LINE WORKSの具体的な利用シーンを教えてください。

- 伊藤さん:
日々のやり取りに使っています。アドレス帳も、LINEのように個人IDを聞かなくても、全社員が登録されている階層型アドレス帳から誰とでもトークできるのでとても便利です。更に、事業所内やチーム、社内プロジェクト単位でグループを作るなどしてコミュニケーションを取ることが、当たり前の姿になってきているようです。 私はLINE WORKSを管理する立場にいるので、社員から「ここを改善してほしい」といった要望もたくさんもらいます。使ってくれているからこそ、改善へのリクエストがくると捉えています。

- 竹渕さん:
これまで携帯のショートメールなどでやり取りしていたことを、すべてLINE WORKSのトークでやり取りするようになりました。例えばPCメールでボリュームの多い内容のメールを送った際に、納期の確認などリマインドメールを送る代わりにトークで伝えています。業務上の確認事項を短い会話で終わらせることができるときは、LINE WORKSがとても便利です。私は仕事上、主に商品企画や情報システム部門、全国の営業拠点にいるマネージャーたちとのコミュニケーションに活用しています。

LINE WORKS導入後、どのような変化がありましたか?

- 伊藤さん:
会議室予約は圧倒的にスピードアップしました。これまでは、PCでOutlookを立ち上げ、空いている会議室を探し、予約が完了するまでに5分から10分程度かかっていたのですが、LINE WORKSのトーク機能で『Meeting BOT』に話しかけるだけで直接会議室予約ができ、しかもわずか10秒から20秒で完了します。社員からも好評で、Outlookを使わず、ほとんどがLINE WORKSからの予約になっています。

『Meeting BOT』を使い、トーク機能で会議室を予約する一連の流れ

LINE WORKSを活用してもらうための工夫はしてみたものの、当初は半数くらいの社員が使ってくれて、徐々に活用の幅が広がればいいなと考えていたのですが、現在では、アクティブユーザーが驚きの98%となり、社員にとって日常的なツールになってきていると感じています。

また、これは予想外の活用法になりましたが、災害時の安否確認でLINE WORKSが大活躍しました。

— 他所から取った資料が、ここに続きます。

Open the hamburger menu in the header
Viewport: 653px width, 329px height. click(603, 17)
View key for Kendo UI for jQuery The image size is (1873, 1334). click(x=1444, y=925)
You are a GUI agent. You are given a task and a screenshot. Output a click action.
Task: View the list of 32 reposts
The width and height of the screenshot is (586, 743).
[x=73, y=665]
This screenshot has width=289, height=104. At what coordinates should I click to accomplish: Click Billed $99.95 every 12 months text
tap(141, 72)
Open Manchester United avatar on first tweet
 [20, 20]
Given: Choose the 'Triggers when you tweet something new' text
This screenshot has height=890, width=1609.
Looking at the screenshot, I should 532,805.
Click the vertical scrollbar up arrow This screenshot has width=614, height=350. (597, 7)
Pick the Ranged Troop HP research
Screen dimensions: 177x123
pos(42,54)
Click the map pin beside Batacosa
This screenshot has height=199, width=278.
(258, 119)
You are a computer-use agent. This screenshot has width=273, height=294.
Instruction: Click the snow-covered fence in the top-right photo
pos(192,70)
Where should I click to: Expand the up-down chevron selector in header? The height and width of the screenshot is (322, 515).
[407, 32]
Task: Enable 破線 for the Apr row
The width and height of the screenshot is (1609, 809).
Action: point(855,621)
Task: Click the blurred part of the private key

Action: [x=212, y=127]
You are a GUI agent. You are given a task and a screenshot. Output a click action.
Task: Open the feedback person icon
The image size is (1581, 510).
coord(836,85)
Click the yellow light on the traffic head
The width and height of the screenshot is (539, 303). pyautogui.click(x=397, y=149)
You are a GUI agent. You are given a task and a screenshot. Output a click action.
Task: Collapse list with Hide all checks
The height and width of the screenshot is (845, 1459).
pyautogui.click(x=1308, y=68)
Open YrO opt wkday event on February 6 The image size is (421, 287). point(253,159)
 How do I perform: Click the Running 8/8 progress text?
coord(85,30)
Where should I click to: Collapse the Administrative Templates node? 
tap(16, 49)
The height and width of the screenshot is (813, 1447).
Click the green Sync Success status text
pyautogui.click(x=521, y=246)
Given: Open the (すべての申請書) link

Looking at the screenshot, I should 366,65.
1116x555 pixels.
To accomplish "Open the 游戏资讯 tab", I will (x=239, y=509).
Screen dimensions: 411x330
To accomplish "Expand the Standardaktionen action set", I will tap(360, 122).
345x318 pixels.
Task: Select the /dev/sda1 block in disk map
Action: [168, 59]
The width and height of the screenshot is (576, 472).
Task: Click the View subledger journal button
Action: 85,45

情報システム部門のある関西で震度6弱の地震が起きた際も、電話はまったく通じませんでしたが、LINE WORKSでは問題なく連絡がとれ、自宅待機となった私もメンバーとの連絡がスムーズに行えました。大規模災害でも、LINE WORKSが障害に強いということが立証できたことは、大きな成果だと思います。地震発生からわずか1時間以内に、基幹システムをはじめとしたサーバーやネットワークなどのIT基盤の安全宣言を全社員に一斉配信できたのは、LINE WORKSがあったおかげです。

- 竹渕さん:
これまで、一つのテーマに対して電話やメールなどで何度も会話を重ね、過去にどんな内容を話したのかを辿るのは難しい面がありました。しばらく時間が空いてしまったりすると、なおのこと記憶が曖昧になります。しかしLINE WORKSのトークに会話を残しておけば、これまでのやり取りが時系列で並んでいるので、過去にどのようなやり取りがあったのかを簡単に振り返ることができます。

それから、『Meeting BOT』を使った会議室予約は、仕事の効率を上げるのに役立っています。今まではPCベースで会議室の予約を入れていたのですが、移動中など社外にいるときに予約を入れるのは時間もかかるし大変な作業でした。しかし現在は、移動中にiPhoneを使って簡単にトークで予約ができます。特に、本社所属の社員やマネージャー層などは、打ち合わせの頻度がかなり多いので、この便利さを実感しているようです。

※掲載している内容、所属や役職は取材を実施した2018年7月現在のものです。